I won't say more about the story, just to say this is the opening, and the tale itself is one of human frailties vis human cruelties. the female character Hisako, as with all of Iain Banks female protagonist is carefully drawn and immediately compelling. the action is as cruel and relentless as any terrorist film.

With flashbacks to Hisoka's youth in Japan and a detailed knowledge of the engineering and layout of a super tanker, this book offers both exotic locals and interesting technological details.

There is an interesting thought running through this book as well. This fictional conflict in Panama is drawn as one of many global mini-flashbacks, and you get the feeling that while the protagonists suffer and die, the rest of the world is watching football or tennis. In essence the ROW lives on in blissful wilful ignorance.

Recommended
 
Again (see my other comment on your The Business review) this does look particularly interesting but as it is one of the few Banks books that I've not picked up yet it will sadly probably be a while before I get around to it. And yet... that plot does sound right up my street so I may just have to pick up a copy and move it farther up the list!
 
So I have now bought and read this one:


“Canal Dreams was my first attempt at a political thriller - an action book. As a political thriller it's not very good and a sign that it's not so good at what it's supposed to be doing is that it would be so easy to take the politics out and make a pro-CIA propaganda movie. If it's that easy to strip out, the political element, I haven't done my job properly.”

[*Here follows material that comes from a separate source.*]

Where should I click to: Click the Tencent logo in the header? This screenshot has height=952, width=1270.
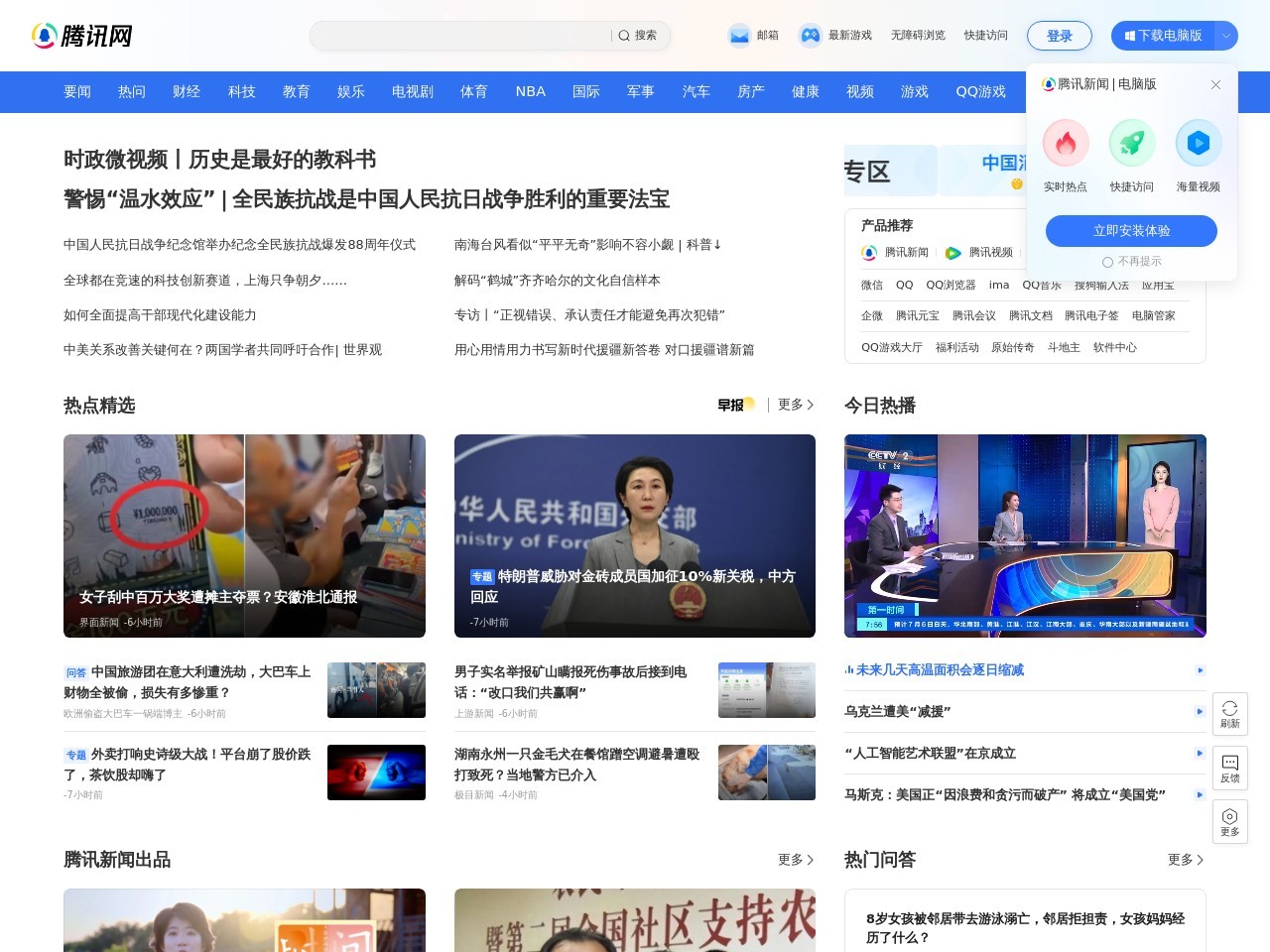click(82, 36)
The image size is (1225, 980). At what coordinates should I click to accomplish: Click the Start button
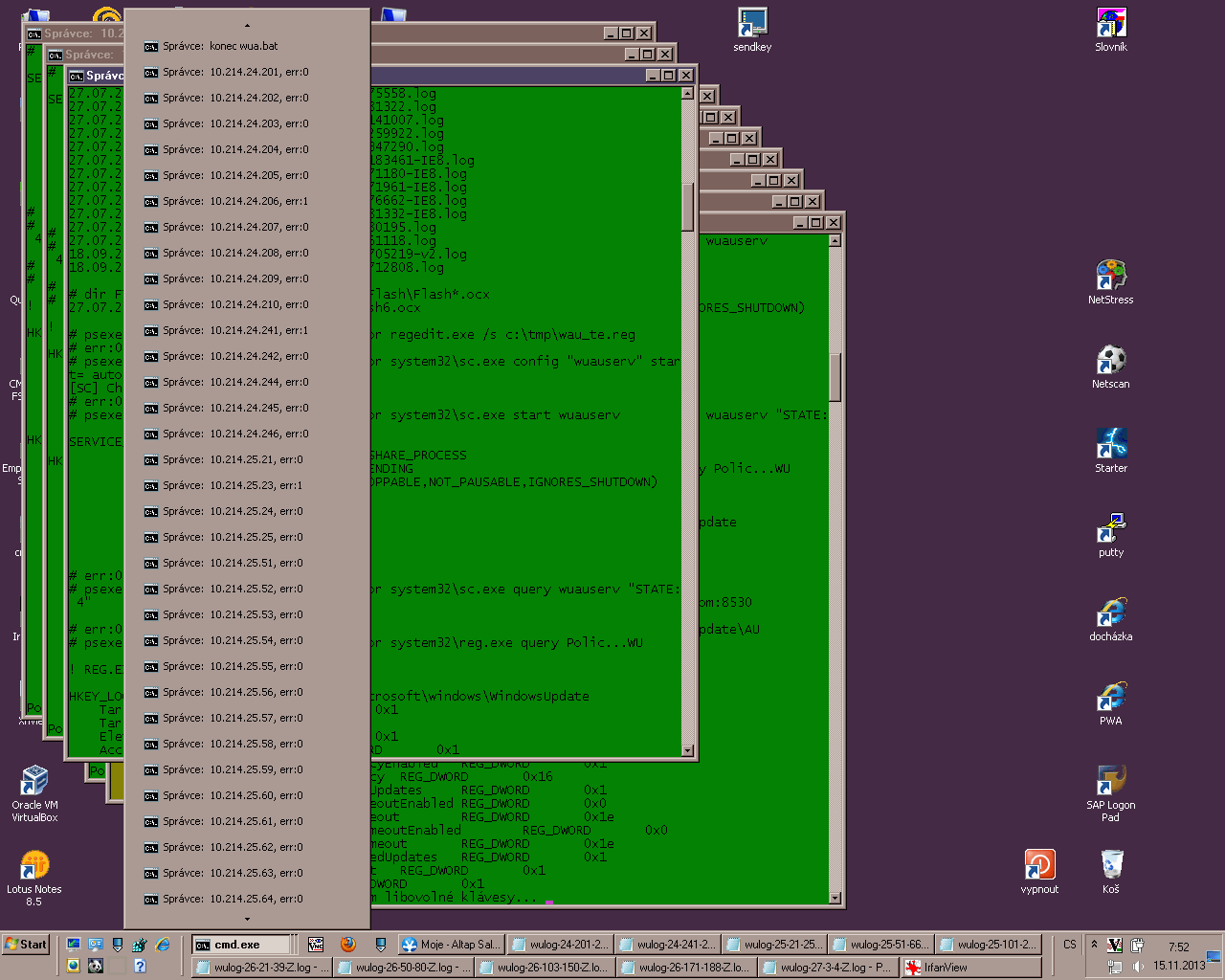click(26, 945)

So says Iain Banks and maybe he’s right since it didn’t really come across to me as a political thriller but rather a psychological thriller with a bit of a political twist. Political thriller or not I enjoyed it, if that’s an appropriate adjective for a book that is intensely violent at times.

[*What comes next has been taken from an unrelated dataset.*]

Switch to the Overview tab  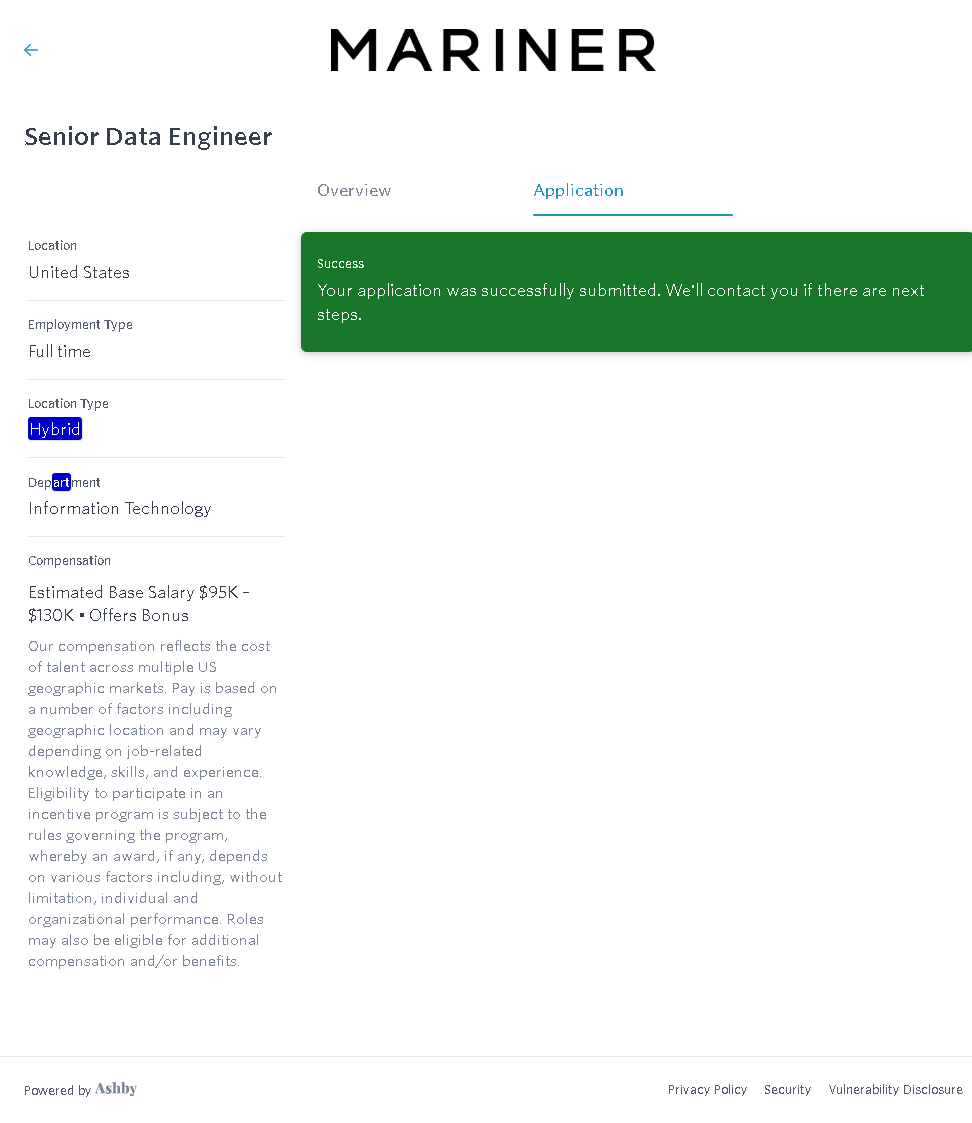354,190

The main protagonist and the person whose perspective we follow throughout is Hisako Onoda, a well-known Japanese cellist with a chronic fear of flying. So, on finally agreeing to do a concert tour in Europe, she opts to go by ship, passing through the Panama Canal where their ship, along with two others, is trapped after the actions of local rebels close the canal at both ends, matters coming to a head after the ship has been violently boarded by a one group of the rebels.

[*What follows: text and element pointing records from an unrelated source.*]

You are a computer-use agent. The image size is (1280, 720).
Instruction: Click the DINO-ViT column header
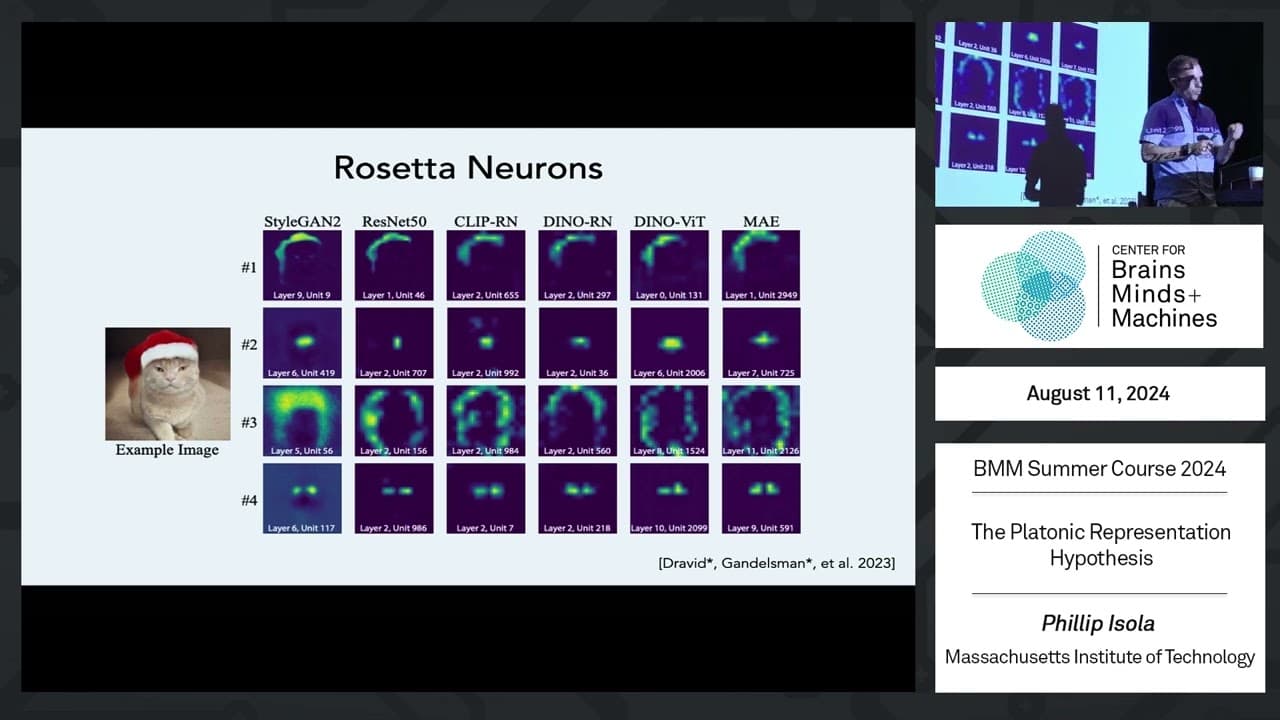pyautogui.click(x=668, y=221)
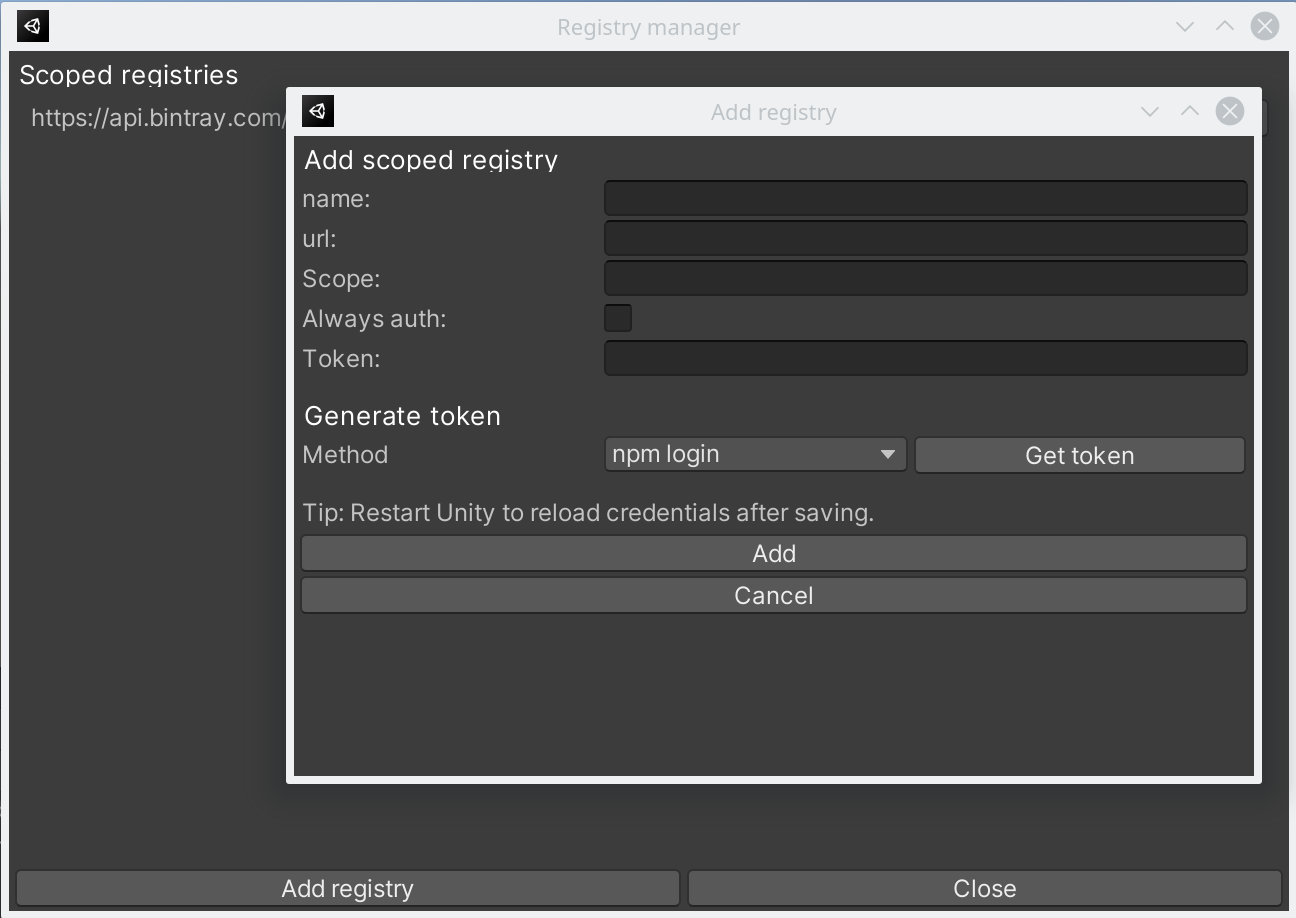Open the Method dropdown showing npm login

pyautogui.click(x=755, y=454)
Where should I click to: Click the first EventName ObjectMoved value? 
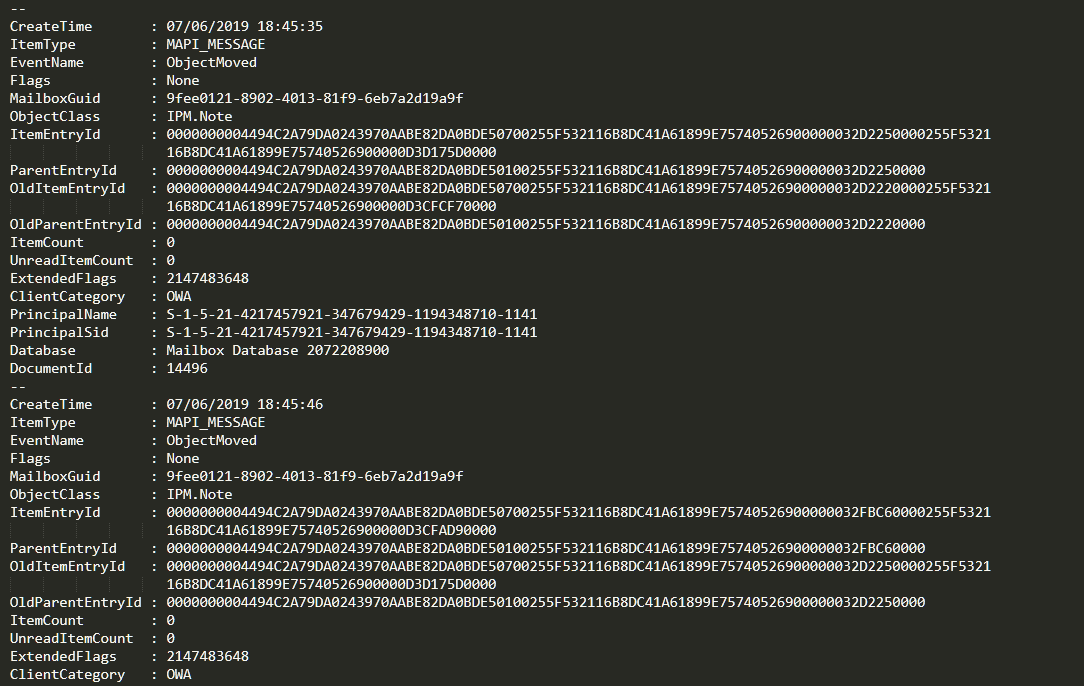(x=212, y=62)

All the main action takes place whilst waiting for the canal to reopen, intertwined with flashbacks that gradually drip feed the reader with Hisako’s backstory, an approach that works very well. Receiving her whole backstory in one load up front would have created a tedious, slow start to the book but this way we get all the necessary elements of Hisako’s history as we need them, giving us appropriate justification and motivation for her actions along with some necessary abilities. Without this backstory the last half of the book would have been totally unbelievable and it really only just scrapes into believable with it, as Banks leads the reader through Hisako’s transition from reticent, mild mannered Japanese lady to female John McClane (Die Hard). For me this is what the book is really about; not the politics but rather this transformation, which initially takes place almost claustrophobically in small constrained steps until a critical tipping point is reached after which the violence really erupts.

Throughout the book Banks’s prose is beautiful, initially, in the first half of the book, wholly appropriately so, as the gentle bucolic narrative explores the wilderness of the central portion of the Panama Canal alongside Hisako’s early life in Japan. But the extraordinary thing is how, as the narrative moves into the violence, Banks’s maintains that same beautiful, almost loving, tone, making for very disturbing reading.

This is definitely not a book for everyone; there is a lot of violence including a rape; the former very graphic the latter, thankfully, not quite so much so. This should not be too surprising to anyone who has read much of Banks’s work; when he goes down the violent path (think Wasp Factory or Song of Stone) he often juxtaposes it with a beautiful, idyllic setting. Be ready to be shocked but also moved.